O objeto da discussão é a possibilidade, ou não, de reconhecimento de anistia a crime de ocultação de cadáver, cujo início da execução ocorreu antes da vigência da lei da anistia, mas continuou de modo ininterrupto a ser executado após a sua vigência, à luz da EC 26/85 e da lei 6.683/79.
O relator, ministro Flávio Dino, ressaltou que o tema exige atenção por sua complexidade jurídica e relevância histórica, e propôs que seja tratado sob a sistemática de repercussão geral.
Os ministros, agora, analisam em plenário virtual, se há constitucional e repercussão geral no recurso.
Até o momento, Fux, Barroso, Cármen Lúcia, Moraes e Fachin acompanharam Dino pela análise do tema.
A discussão envolve denúncia apresentada em 2015 pelo MPF contra os militares do Exército Lício Augusto Ribeiro Maciel e Sebastião Curió Rodrigues de Moura (morto) pelas acusações de ocultação de cadáver e homicídio cometidos na Guerrilha do Araguaia.
Na 1ª instância, a denúncia do MPF foi rejeitada com base na lei da anistia. O TRF da 1ª região manteve a decisão, levando o caso ao STF.
Crime permanente
Ao manifestar-se pela repercussão geral, ministro Dino enfatizou que a ocultação de cadáver, por exemplo, continua acontecendo enquanto o paradeiro da vítima permanece desconhecido. "A manutenção da omissão do local onde se encontra o cadáver, além de impedir os familiares de exercerem seu direito ao luto, configura a prática do crime, bem como situação de flagrante."
A lei da anistia, promulgada em 1979, concedeu perdão a crimes políticos e conexos ocorridos entre 2 de setembro de 1961 e 15 de agosto de 1979. O relator esclareceu que a proposta não revisa a decisão do STF na ADPF 153, que reconheceu a constitucionalidade da lei da anistia. A questão que se coloca agora é se delitos como a ocultação de cadáver, que se prolongam após 1979, podem ser punidos.

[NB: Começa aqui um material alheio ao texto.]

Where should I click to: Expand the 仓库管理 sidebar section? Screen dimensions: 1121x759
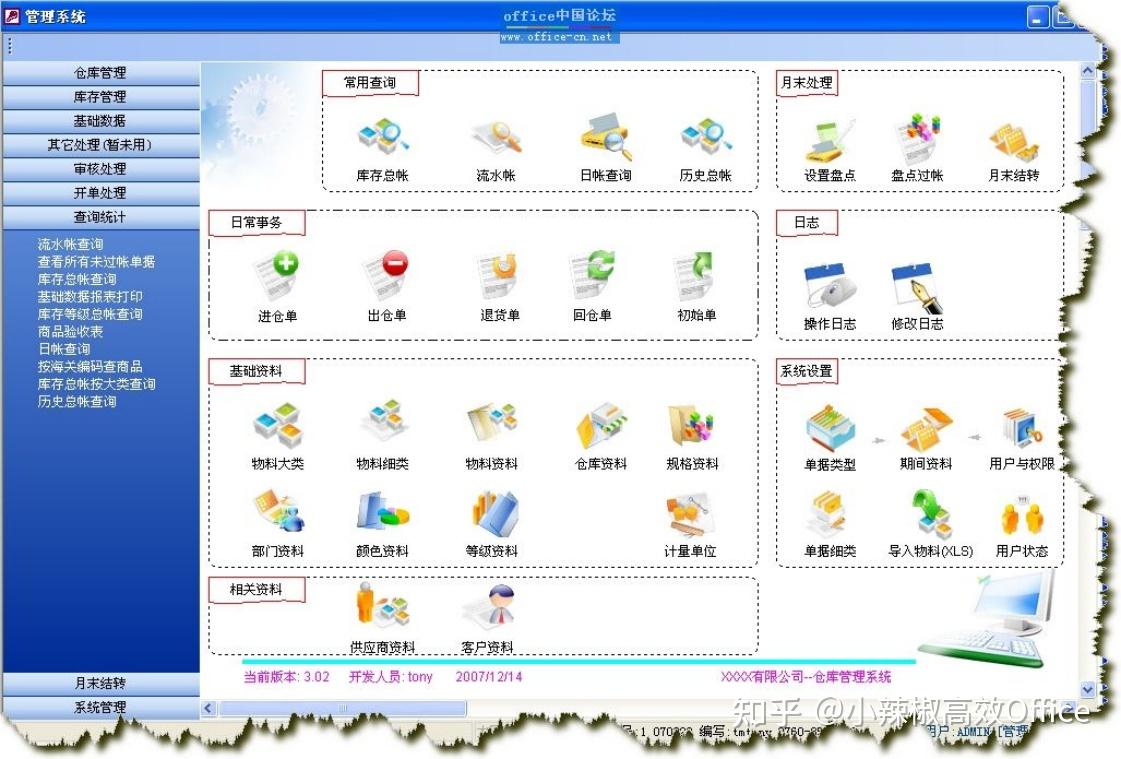point(99,72)
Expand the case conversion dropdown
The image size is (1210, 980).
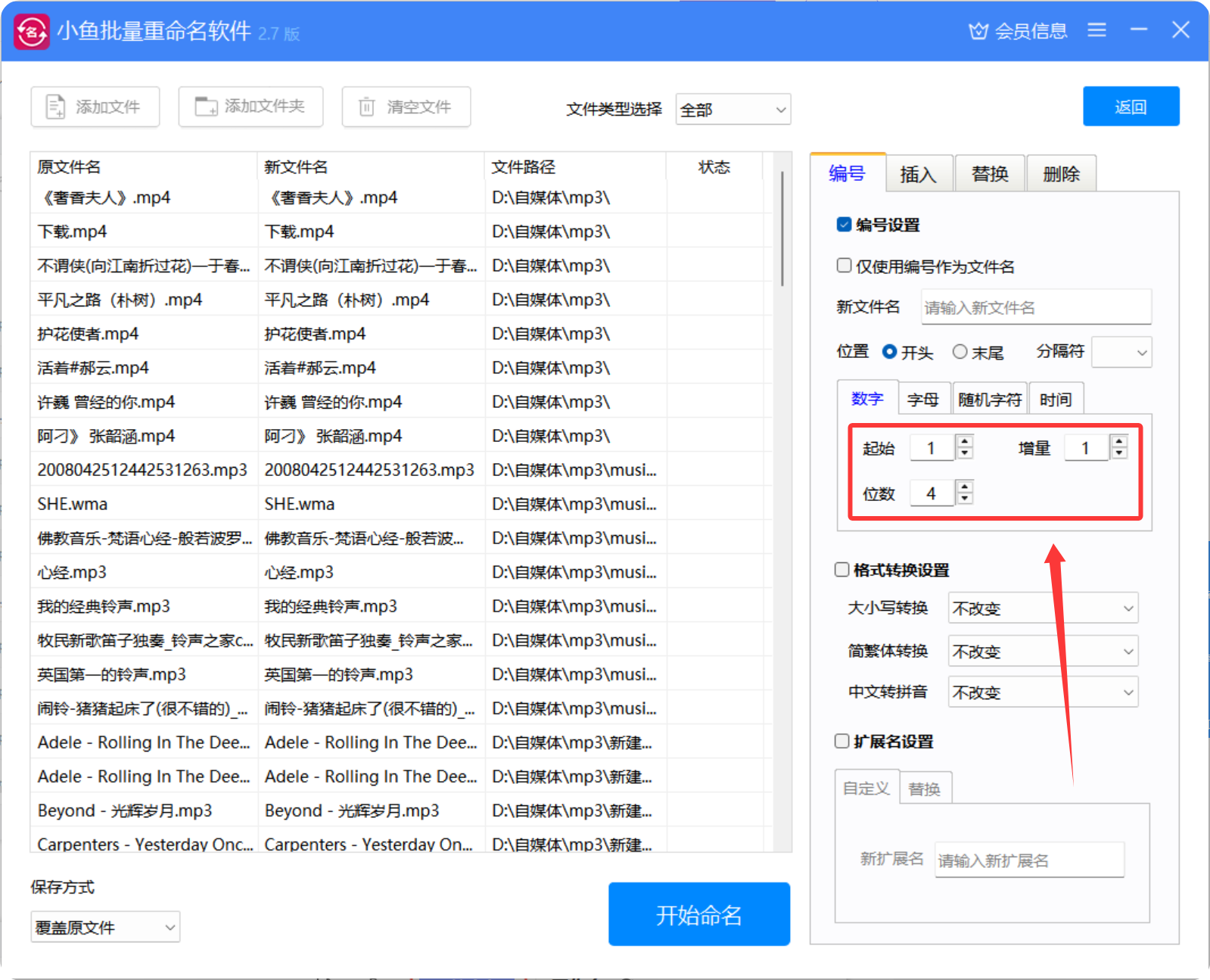1043,608
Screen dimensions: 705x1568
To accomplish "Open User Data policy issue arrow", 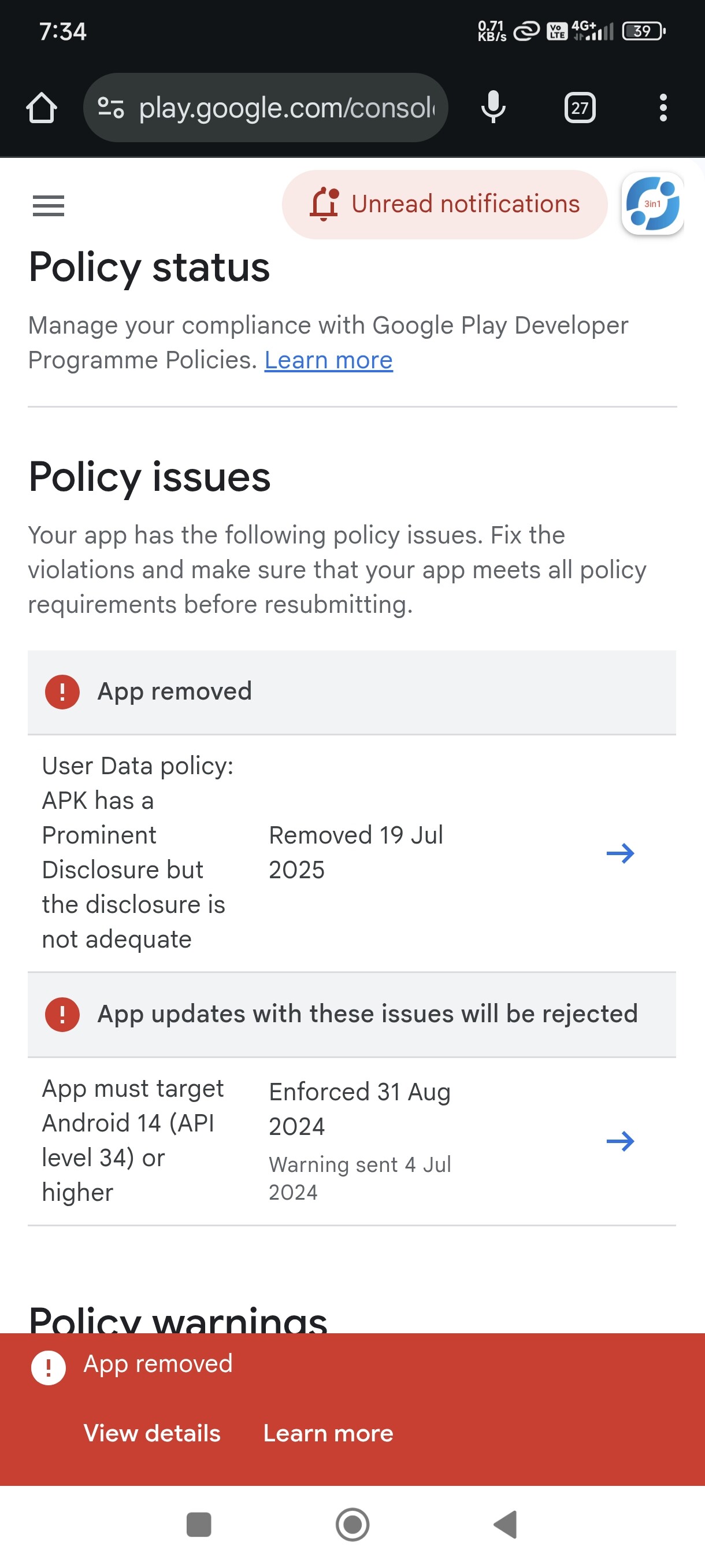I will pyautogui.click(x=620, y=853).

Dino detalhou que, por ser um crime permanente, a ocultação de cadáver tem sua ação prolongada no tempo."A aplicação da lei de anistia extingue a punibilidade de todos os atos praticados até a sua entrada em vigor. Ocorre que, como a ação se prolonga no tempo, existem atos posteriores à lei da anistia."
Para ilustrar o impacto humano desse tipo de crime, Dino mencionou o filme "Ainda Estou Aqui", inspirado no livro de Marcelo Rubens Paiva, que relata o desaparecimento do ex-deputado Rubens Paiva.
"A história do desaparecimento de Rubens Paiva, cujo corpo jamais foi encontrado e sepultado, sublinha a dor imprescritível de milhares de pais, mães, irmãos, filhos, sobrinhos, netos, que nunca tiveram atendidos os seus direitos quanto aos familiares desaparecidos."